Baca berita tanpa iklan. Gabung Kompas.com+

Sekjen PDI-P: Kalau Anak Bandung Tak Punya Spirit Guncangkan Dunia, Kita Sia-siakan Sejarah

Kompas.com - 27/01/2023, 23:56 WIB
Nicholas Ryan Aditya,
Sabrina Asril

Tim Redaksi

BANDUNG, KOMPAS.com - Sekretaris Jenderal Partai Demokrasi Indonesia Perjuangan (PDI-P) Hasto Kristiyanto mengingatkan generasi muda agar tak melupakan sejarah bangsa maupun tokoh-tokoh kemerdekaan.

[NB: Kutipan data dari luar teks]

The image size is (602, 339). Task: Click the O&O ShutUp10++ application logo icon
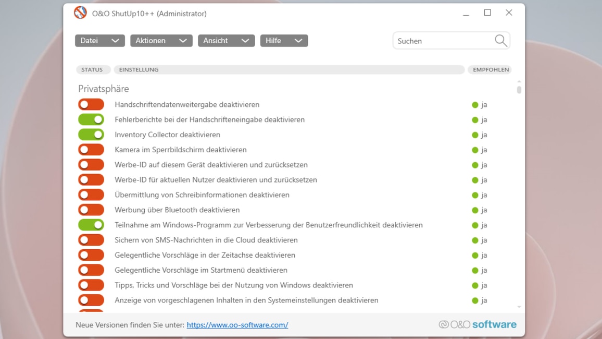click(x=80, y=13)
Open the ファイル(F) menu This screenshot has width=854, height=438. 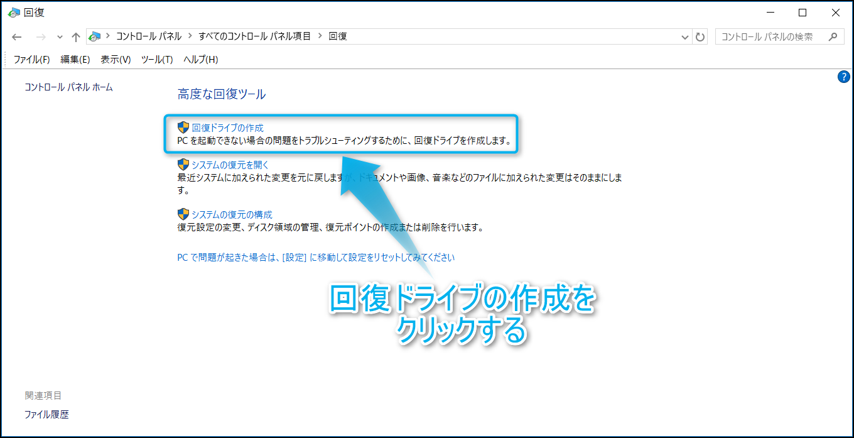pyautogui.click(x=31, y=60)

Ia pun menceritakan kisah Presiden Pertama RI sekaligus Proklamator Kemerdekaan, Soekarno saat menjalani masa-masa pengasingan di Bandung.

"Bandung adalah tempat kontemplasi ideologis terpenting bagi Bung Karno. Alamnya yang indah mendorong situasi kontemplasi,” kata Hasto dalam acara "Ngobras" Ngobrol Bareng Sekjen, di Kantor DPC PDI-P Kota Bandung, Jawa Barat, Jumat (27/1/2023).

Hal itu disampaikan Hasto di hadapan lebih dari 100 anak muda kota Bandung yang hadir dalam acara tersebut.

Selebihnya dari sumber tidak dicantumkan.